A biscuit in the shape of a man (‘koekvrijer’) was given as a public proposal, while an animal-shaped biscuit was gifted to a friend containing ambiguous hidden meanings. The latter often a critique towards the receiver on a very personal, non- political level. These gestures somehow lay bare social structures; of our families, friends, and of a space where language is obsolete.
But, just as the recipes for the dough, the customs have changed over time. As many of the meanings have faded, I wanted to create new ones. I wrote many songs over the last few years, which I sang for people, exhibited, made into videos, and recordings. As ways to find new spaces, shapes, and participants for these traditions. Is it possible to (re-)shape folklore?

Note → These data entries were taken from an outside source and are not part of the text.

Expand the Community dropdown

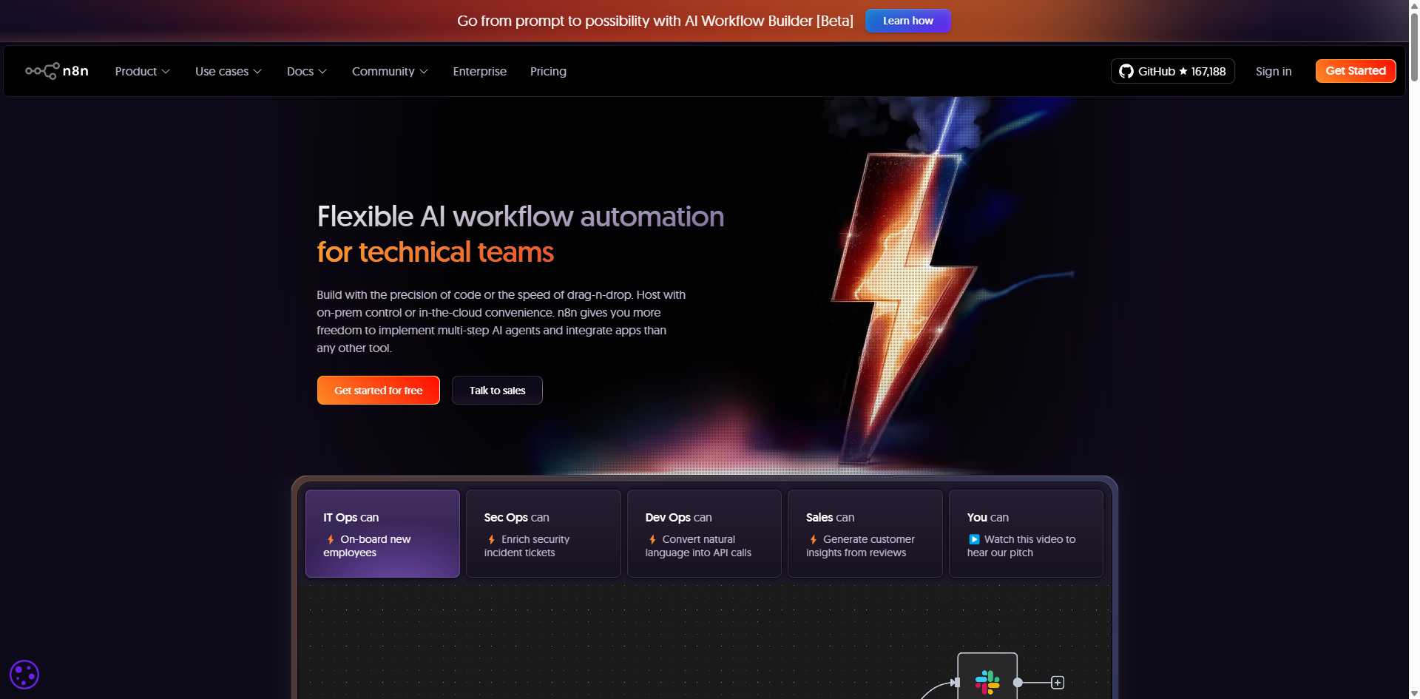(390, 71)
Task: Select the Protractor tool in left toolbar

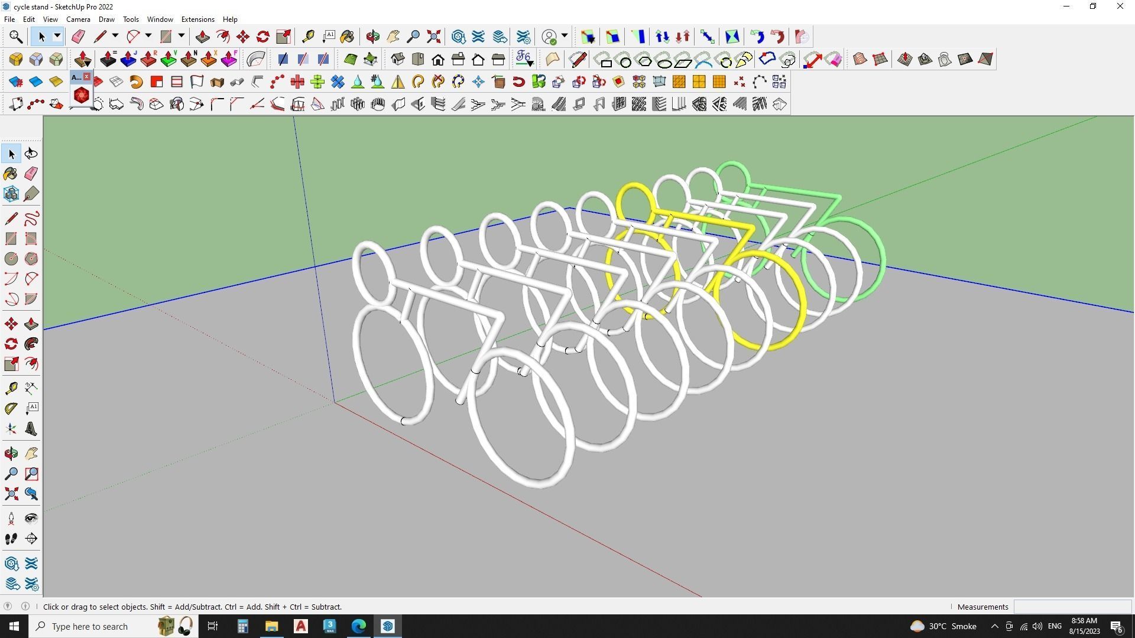Action: click(x=11, y=408)
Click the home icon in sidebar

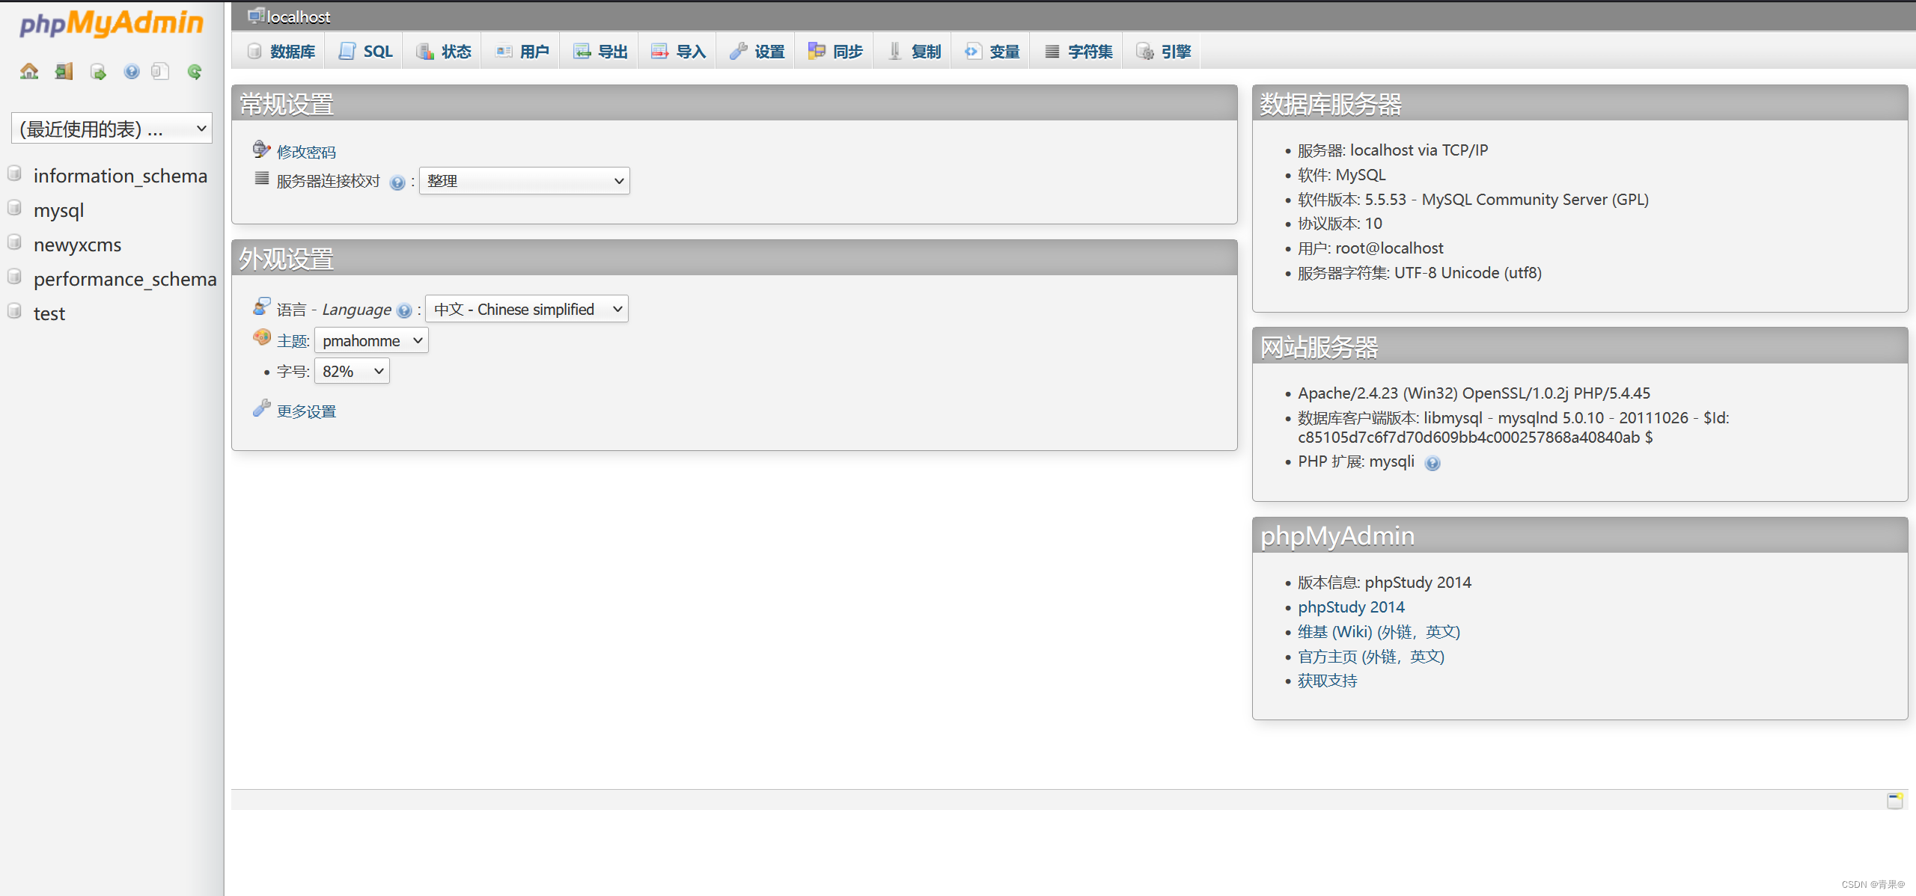[29, 72]
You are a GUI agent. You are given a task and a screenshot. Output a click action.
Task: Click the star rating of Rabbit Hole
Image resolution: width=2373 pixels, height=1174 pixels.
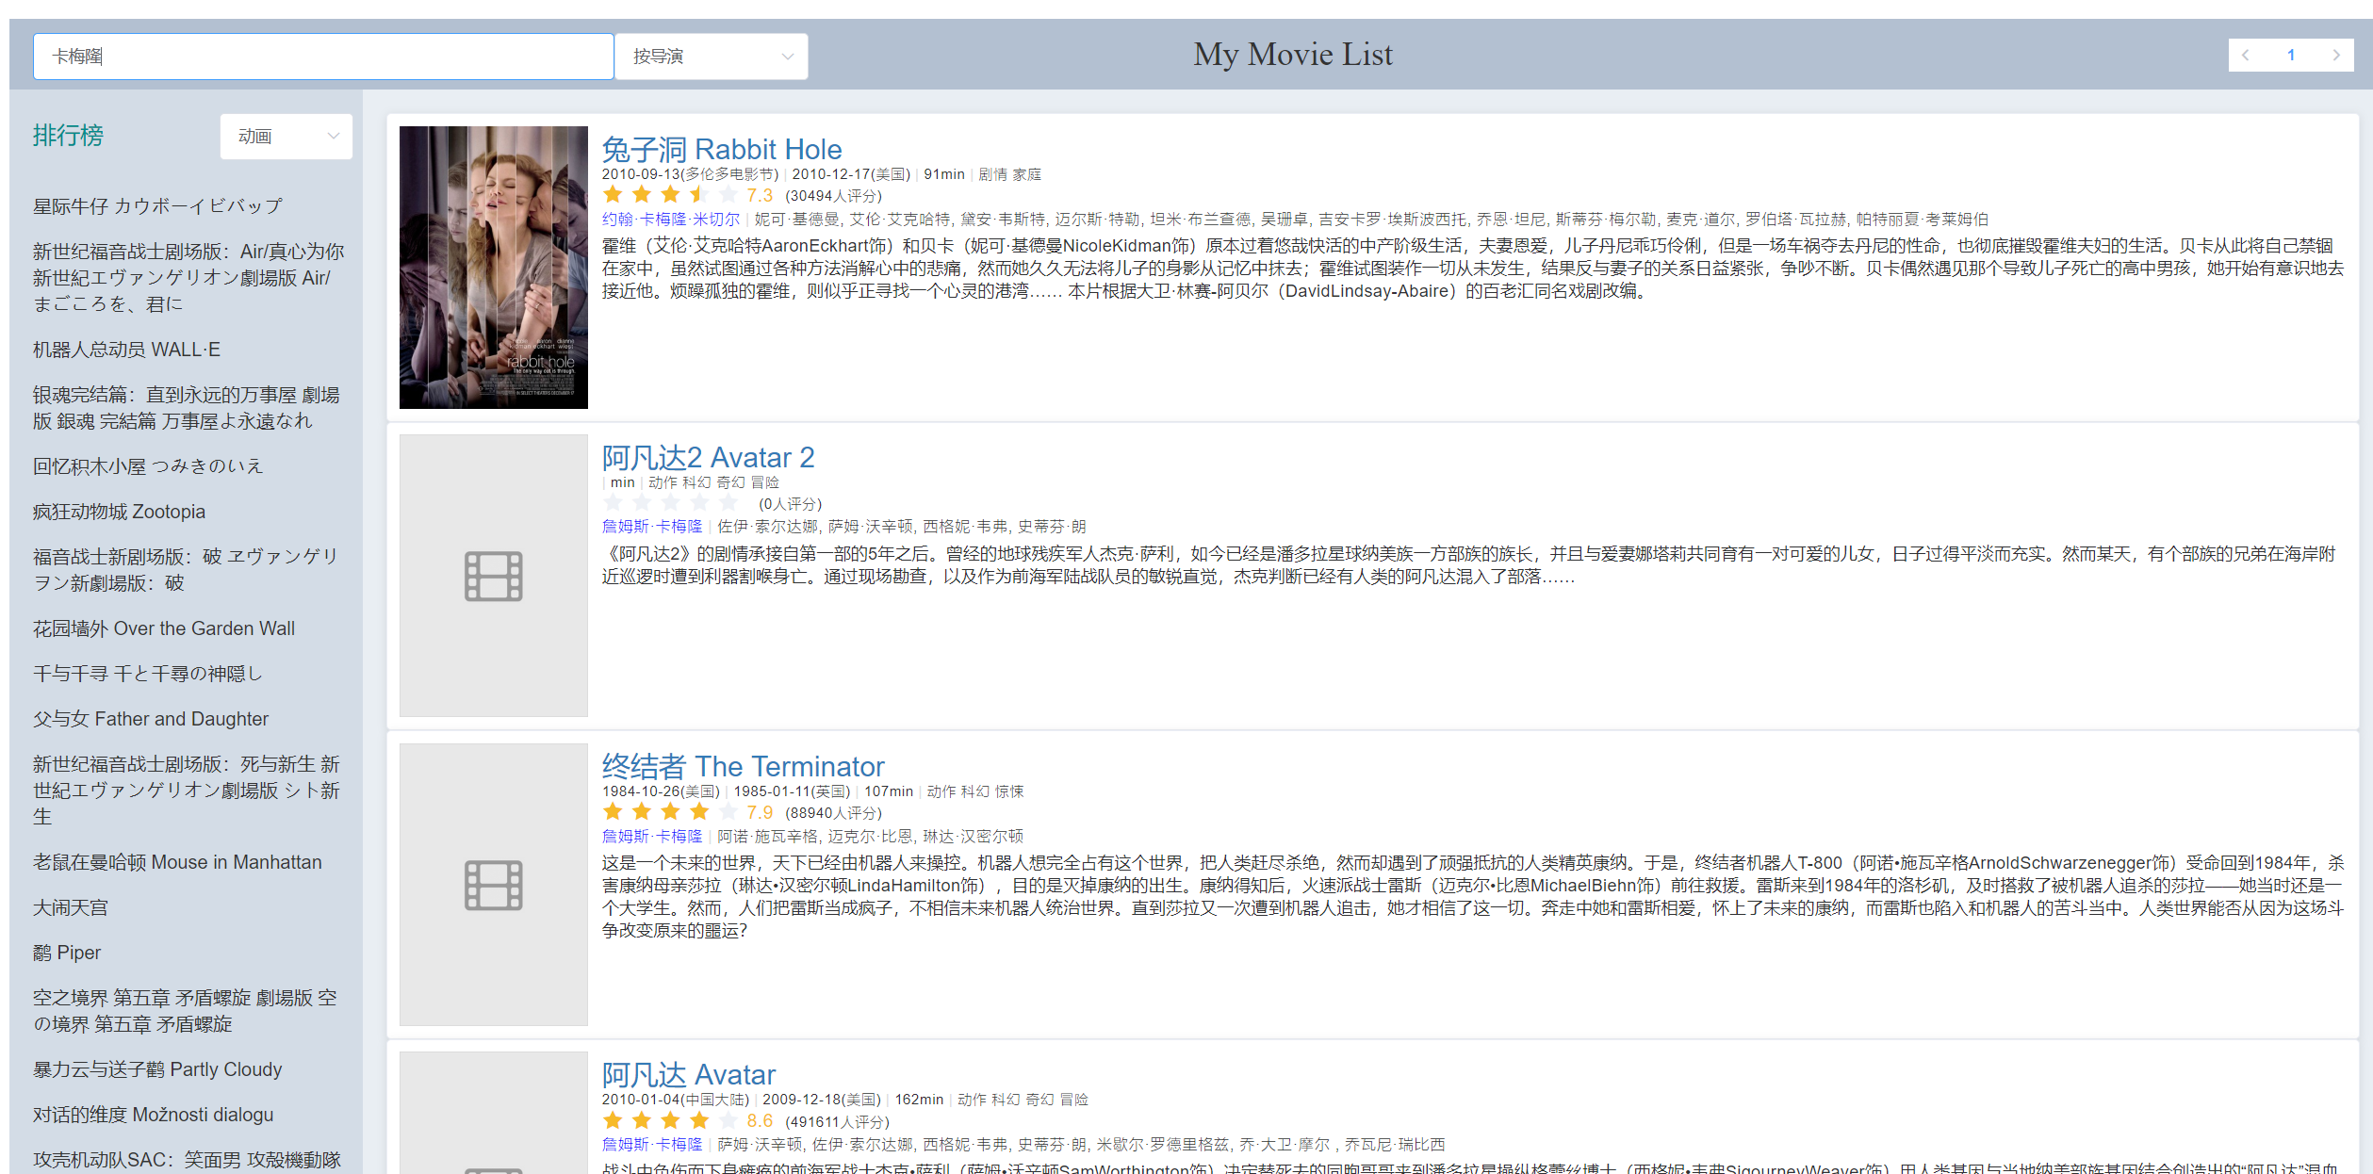(670, 195)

This is my first attempt. ––Bert
–– –– –– –– –– –– –– –– ––
On his new album ‘Dat speelt hier niet’, musician/performance artist/radiomaker Bert Scholten exposes the things at work behind the customs surrounding the Dutch koekplank. These traditional woodcut boards were used to shape biscuits. The huge biscuits, shaped like a person or an animal, were given as a proposal or mockingly to friends or family.
Scholten has been singing about local Dutch subjects for years. Since 2019 he has been exploring new forms for the boards in performances, videos and music. Now, there is the album. It will be released on Friday 10 November on Het Generiek, the record label he runs together with Michiel Klein of Lewsberg.
The organic song structures with creamy synths and buttery drums lend space to Scholten’s voice. The lyrics take different forms: from vicious to sweet, from praise to glorification, from disgust and ridicule to intimate affection.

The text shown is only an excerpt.